Leibniz-Zentrum Allgemeine Sprachwissenschaft Leibniz-Gemeinschaft

Complex sentences in Brazilian Native American languages: experimental and theoretical studies (COSY)

Complement clauses, relative clauses, infinitives, control, embedded and long questions, long and logophoric binding, and adverbial clauses are central topics in the grammars of well-researched languages. In addition, the analysis of complex sentences is in many cases illuminating for the analysis of simpler sentences, such as the verb-second and verb-final word order in German. Descriptive work on less studied languages, on the other hand, rarely considers complex sentences, and the tools to collect interesting theoretical data on complex sentences are underdeveloped.

The COSY project fills this gap for five native Brazilian languages: Maxakalí, Kaingang (both Je languages), Yudja, Kawaiwete (both Tupi languages), and Kuikuro (Carib languages). COSY's contribution consists of two parts: theoretical insights into the syntactic and semantic principles and parameters of human language and practical advances in techniques to describe complex sentences in field research. To achieve these goals, COSY creates an intensive exchange between Brazilian scientists of the UFRJ and German scientists at ZAS.

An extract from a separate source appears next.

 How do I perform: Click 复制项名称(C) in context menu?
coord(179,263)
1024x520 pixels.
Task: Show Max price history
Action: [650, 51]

The theoretical goals of COSY concern the understanding of the initially mentioned areas as well as reference change marking, index shifting, casus systems, evidentiality and speech act marking. The detailed investigation of complex sentence structures in the five American languages will lead to new discoveries that are important for syntactic and semantic theory as part of the human language faculty. The practical advances on which these insights are based are spontaneous elicitation techniques, an improved overview list, and several other experiments developed by COSY to systematically collect data on complex sentences. As part of the refinement of these techniques, we simultaneously create a unique corpus of five little studied and threatened Brazilian languages from three different language families. Finally, the project advances the application of novel technology for the analysis and storage of field research data in collaboration with Canadian, Dutch, German and Brazilian scientists and institutions.